Collected data:
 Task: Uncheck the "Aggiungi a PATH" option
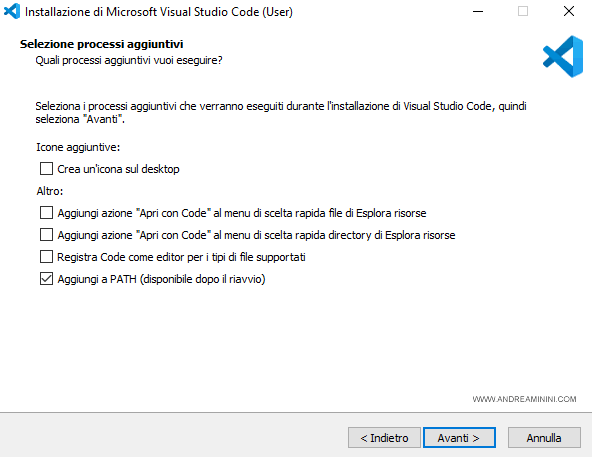click(x=46, y=279)
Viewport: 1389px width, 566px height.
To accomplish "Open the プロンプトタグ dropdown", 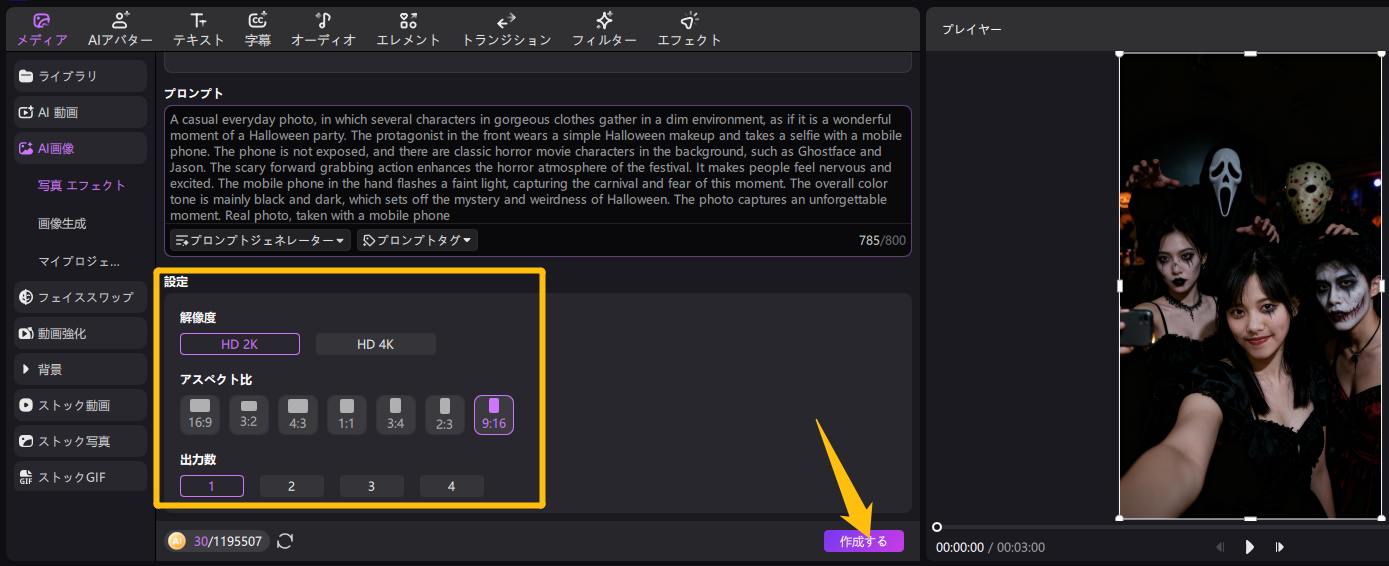I will pos(417,240).
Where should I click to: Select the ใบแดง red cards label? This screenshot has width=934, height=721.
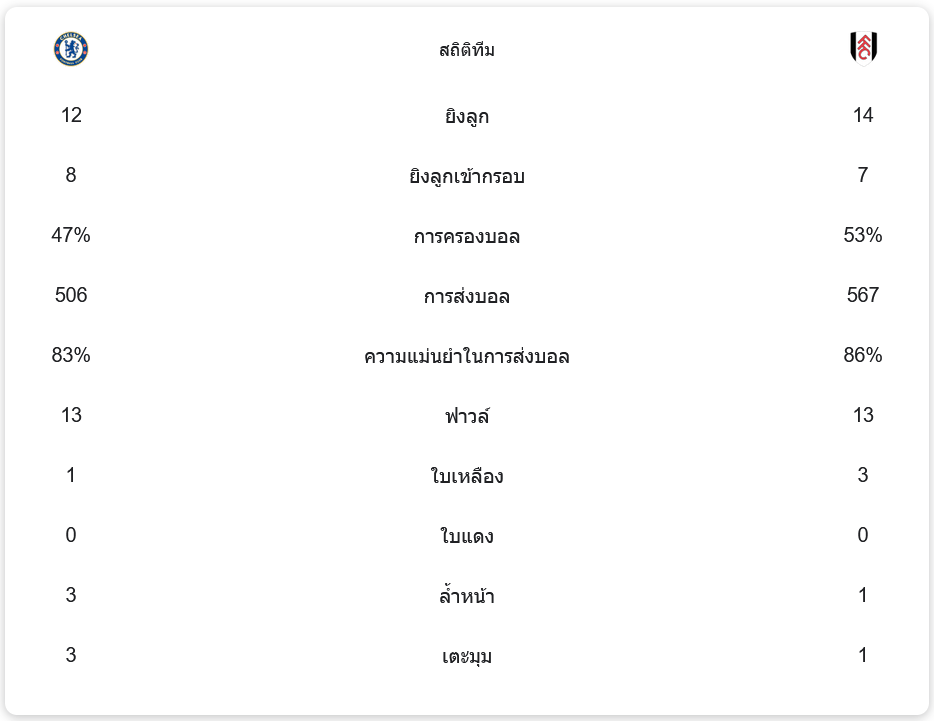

#### WHAT THIS TASK INVOLVES:
Pick out, from the lines above, every one that contains the string "height".

#### EXPECTED ANSWER:
Viewport: 1389px width, 566px height.
Where should I click to: Select the ใบแดง red cards label? This screenshot has width=934, height=721.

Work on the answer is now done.